╭─ TEXT SHOWN

The Livingstons arrive in Stafford and most depart for London

Liverpool was not a promising city for ambitious shoemakers to earn and living, and sometime between 1844 and 1848 Henry and Mary Ann moved along the railway line to Manchester. They were living there when their son Thomas was baptised at the Cathedral on Christmas Eve 1848.[8] Soon afterwards they moved again, this time to the rapidly growing shoe town of Stafford.[9] Henry’s brother Thomas probably moved there at much the same time, and in 1851 we find Henry’s family living at 2 Chapel Terrace and Thomas and his wife at 18 County Road fairly close by. Both were respectable addresses for artisans, and they suggest the Livingstons were already able to make a relatively secure living in the shoe trade. Both men were described in the Census as a clicker, a high-status skilled job cutting out the leather for footwear.

Also in the Chapel Terrace on Census night were Henry’s grandfather Thomas and his mother Anne as well as his sister Alice. They were described as ‘visitors’, but Thomas at least was already there in November 1849 and was the householder when a sweep, Samuel Gilbert, broke into the house.[10]  Thomas died in Stafford in 1855 (when he was at least 86), which suggests that Henry and Mary Ann had taken the old man in and that this multi-generational Irish family were well established in the town in the early 1850s.[11] By 1856 Henry was on the committee of the Presbyterian church and in 1860 he was also appointed a member of the Presbytery in Birmingham.[12] After that date all trace of Henry’s family in Stafford or anywhere else disappears until 1871. They were not recorded in Stafford in the 1861 Census but nor have they been found elsewhere in Britain which suggests they completely eluded the Census enumerators. They could conceivably have emigrated for a time but no trace of them has been found overseas either.

All we know is that most of Henry’s family had ended up in London by 1871. In that year Henry and Mary Ann, as well as his mother Ann, sister Alice and two of their children, were living in St John Street close to the Angel, Islington. Henry was still working as a clicker and bootmaker. There is, however, another more interesting fact about that Census return. Henry claimed he was born in Scotland, as supposedly were his mother and sister. One instance of that might be taken as an enumerator’s error, but for the rest of his life Henry claimed a Scottish, not Irish, origin. He was trying to obscure his Irish roots, presumably for political or self-defined social status reasons. Clearly, no pride in an Irish background existed in this family. It suggests that an additional reason for their original emigration in the 1830s might have been their Presbyterian hostility to the rising strength of Catholic nationalism in Ireland led by Daniel O’Connell. Their secure position as beneficiaries in the Protestant Ascendancy was under threat.

╰─

> _AIM A_: In the Livingston family history, what job were Henry and his brother Thomas recorded as doing in the 1851 Census?
> _AIM B_: Why does the Livingston family history decline to treat the Scottish birthplace on Henry's 1871 Census return as an enumerator's error?
> _AIM C_: Pick up the Livingston family history after its final sentence about the Protestant Ascendancy and carry it on.

╭─ DATASET CONTENT

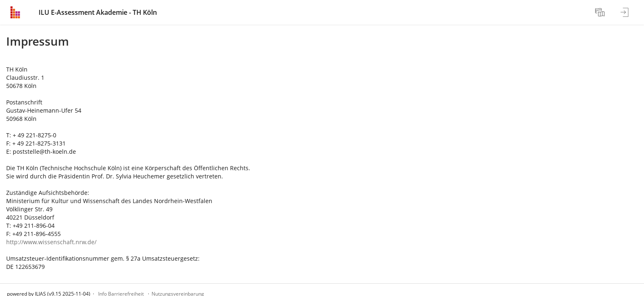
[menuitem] (601, 12)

╰─

> _RIGHT ANSWER A_: Both were described as clickers, a high-status skilled job cutting out the leather for footwear.

> _RIGHT ANSWER B_: His mother and sister were also recorded as born in Scotland. For the rest of his life Henry claimed a Scottish rather than an Irish origin, so the text reads it as a deliberate attempt to obscure his Irish roots.

> _RIGHT ANSWER C_:
Livingston & Co. and civic affairs

Although Irish-born Henry Bias Livingston left Stafford sometime before 1871, that was far from the end of the family’s presence in, and connection with, the town. Henry’s brother Thomas stayed on and built up a significant shoemaking business. In 1861 he was described as a ‘shoe manufacturer’ operating from premises in Bath Street near the town centre and he and Amelia were living at 20 Mill Street close by.[13] By then, however, Thomas’s health may have been failing and he needed to bring someone else into the business. That proved to be his nephew (yet another) Henry Bias Livingstone, his brother Henry’s son, who by this time was in his early twenties. Thomas died in 1863 and young Henry was left to develop the firm.[14] By 1868 he was partnership with someone called Buchanan and running a substantial workshop business.[15] Buchanan seems to have been a sleeping partner with Henry being the operational director, and in the 1871 Census Henry stated he was a shoe manufacturer employing 93 workers. This put him in the bottom place amongst the top twelve footwear employers in Stafford; the average firm then employed 160 men, women and children.[16]  The firm may have expanded during the prosperous early-1870s but by 1881 it was back to 90 ‘hands’ and had failed to become a dominant player in the Stafford shoe trade.

Bath Street, Stafford. Thomas and Henry Livingston probably ran their business from behind the building in the centre of the photo.

That doesn’t mean Henry Livingston became inconsequential – far from it. In the period from 1875 to the mid-1880s he became a big name in local affairs. Like his father, he was active in the Presbyterian church. He was also a representative of the Shoe Manufacturers’ Association in the town.[17] He was also involved in various charitable activities. Then he went into local politics, was active in the Liberal party and was a town councillor in the second half of the 1870s.[18] Like many such local businessmen he became a Freemason, being initiated into the Staffordshire Knot Lodge (No. 726) in 1875. He also served on the School Board as the Presbyterian representative.[19] In all these activities he hobnobbed with the business and political elite of Stafford and particularly with Hugh Gibson, previously mentioned, then the dominant force in much of local politics.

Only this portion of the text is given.